Exercise goal: Transcribe this listing exactly; omit the pictures.

------------------------------------------------------------

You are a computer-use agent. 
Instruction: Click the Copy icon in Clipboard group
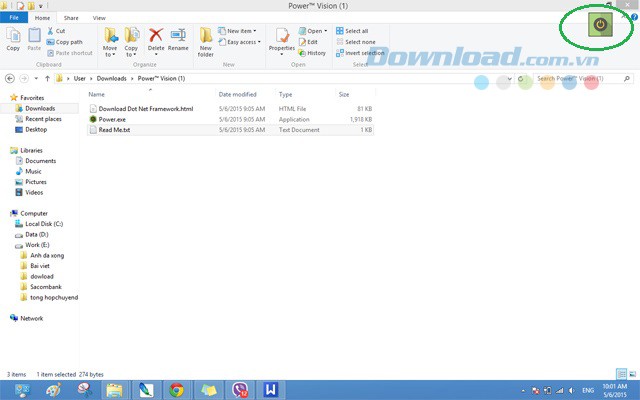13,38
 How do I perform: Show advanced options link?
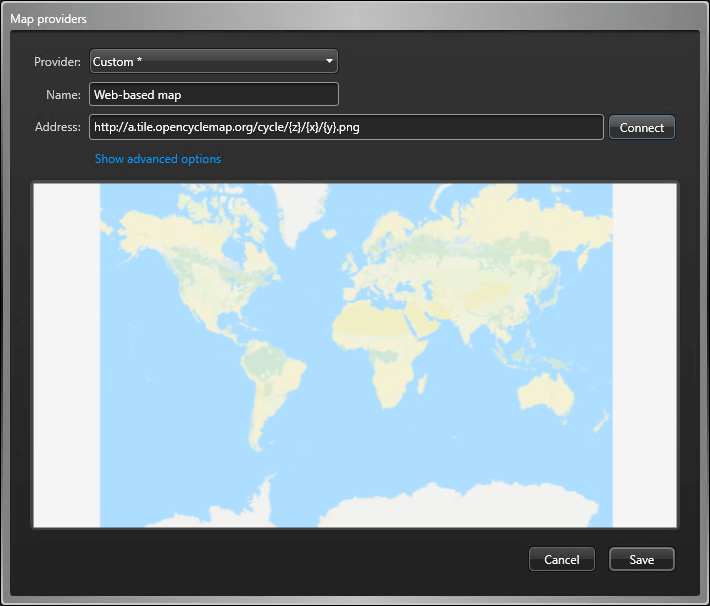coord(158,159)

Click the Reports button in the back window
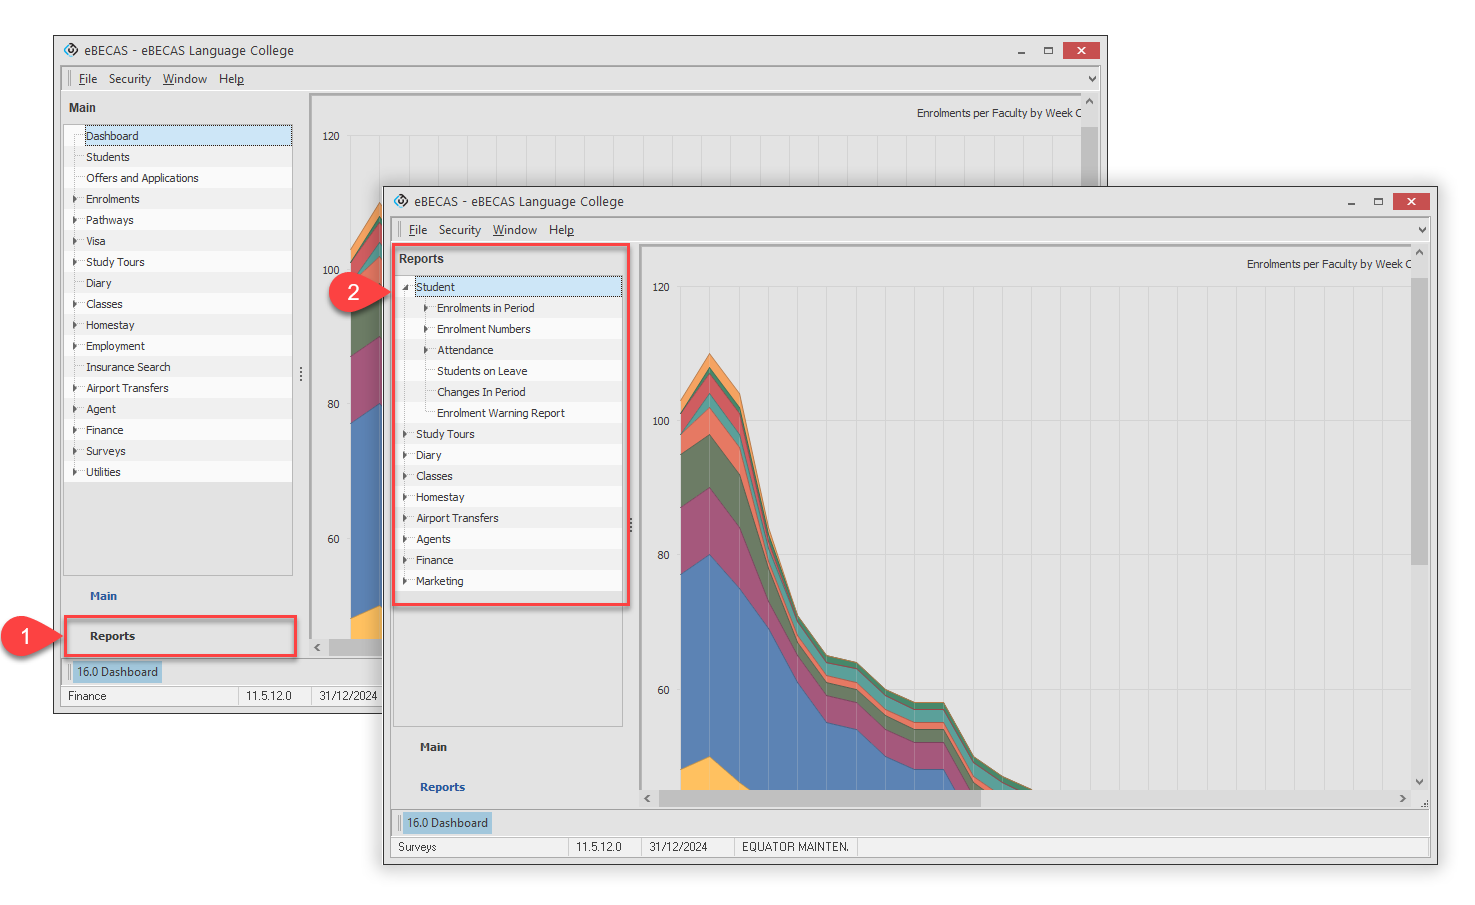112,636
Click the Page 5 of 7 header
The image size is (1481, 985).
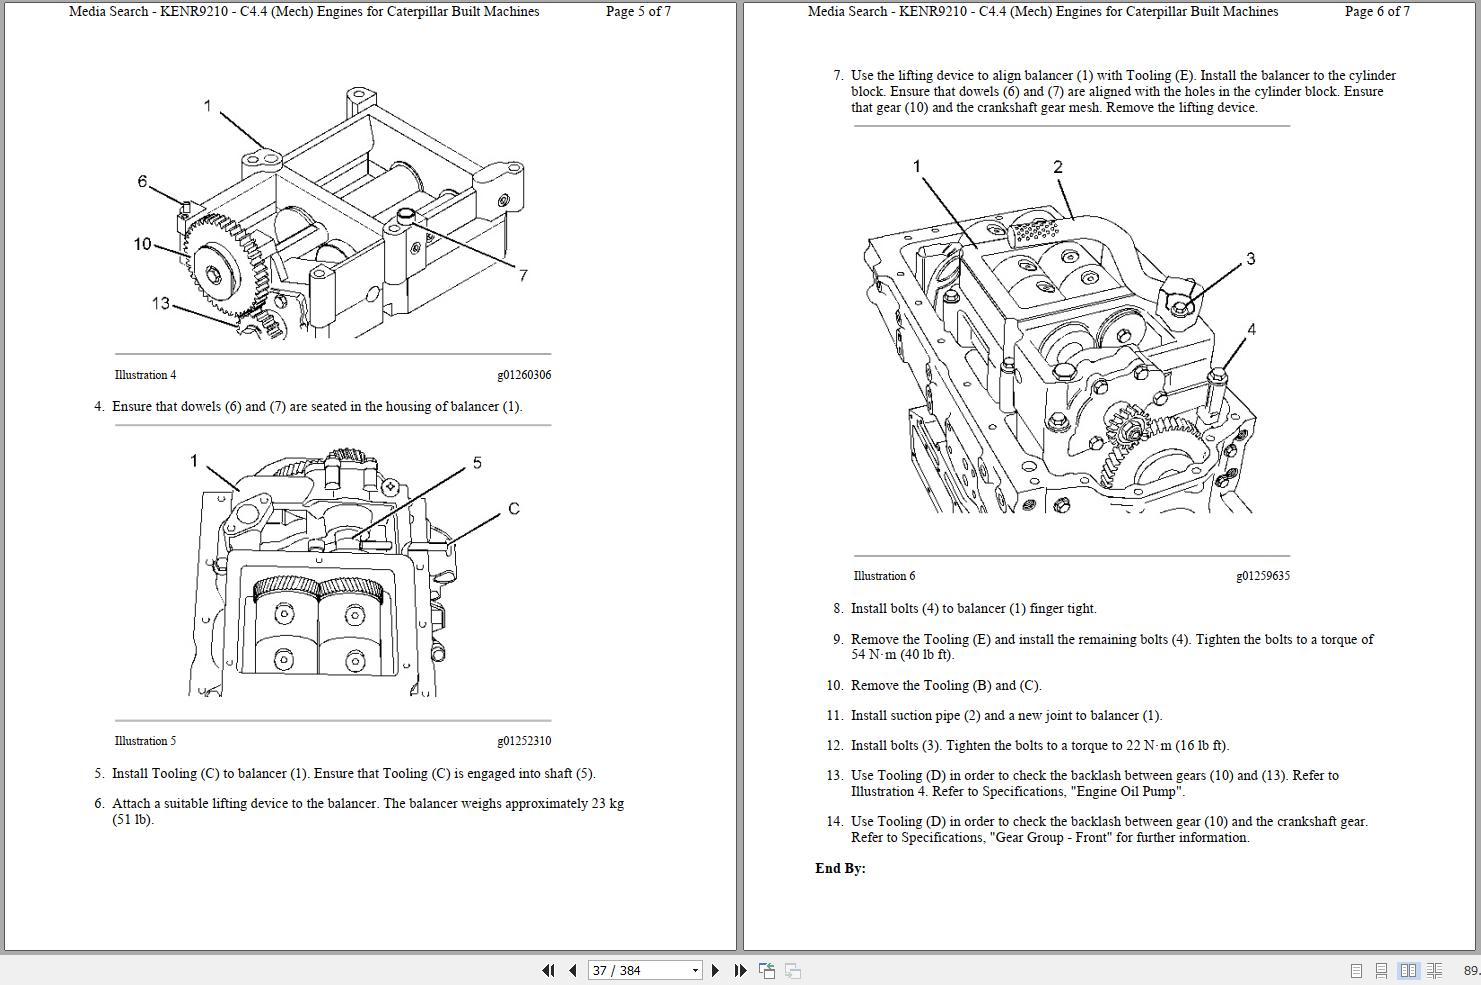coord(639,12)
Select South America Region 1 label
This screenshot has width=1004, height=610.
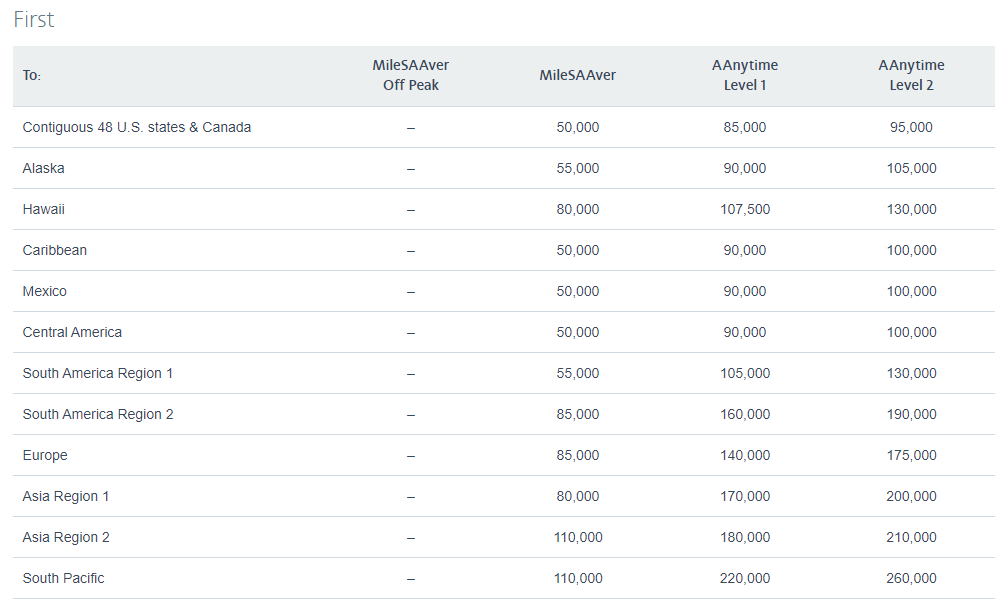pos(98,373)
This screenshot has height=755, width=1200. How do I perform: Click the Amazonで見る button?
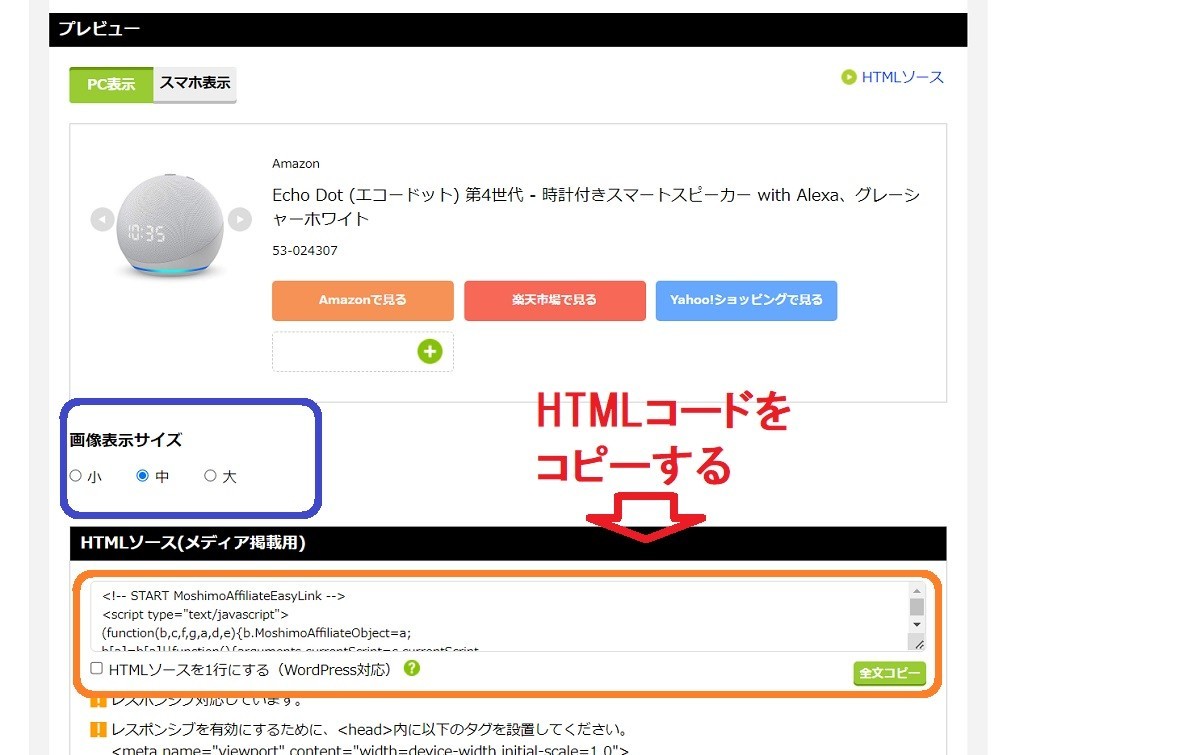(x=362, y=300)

------------------------------------------------------------

Response:
You are a computer-use agent. 
Instruction: Click the Copy icon in Clipboard group
13,38
 How do I perform: Show advanced options link?
coord(158,159)

Click the Reports button in the back window
112,636
Click the Page 5 of 7 header
The image size is (1481, 985).
coord(639,12)
Select South America Region 1 label
This screenshot has width=1004, height=610.
pos(98,373)
This screenshot has height=755, width=1200. How do I perform: Click the Amazonで見る button?
(x=362, y=300)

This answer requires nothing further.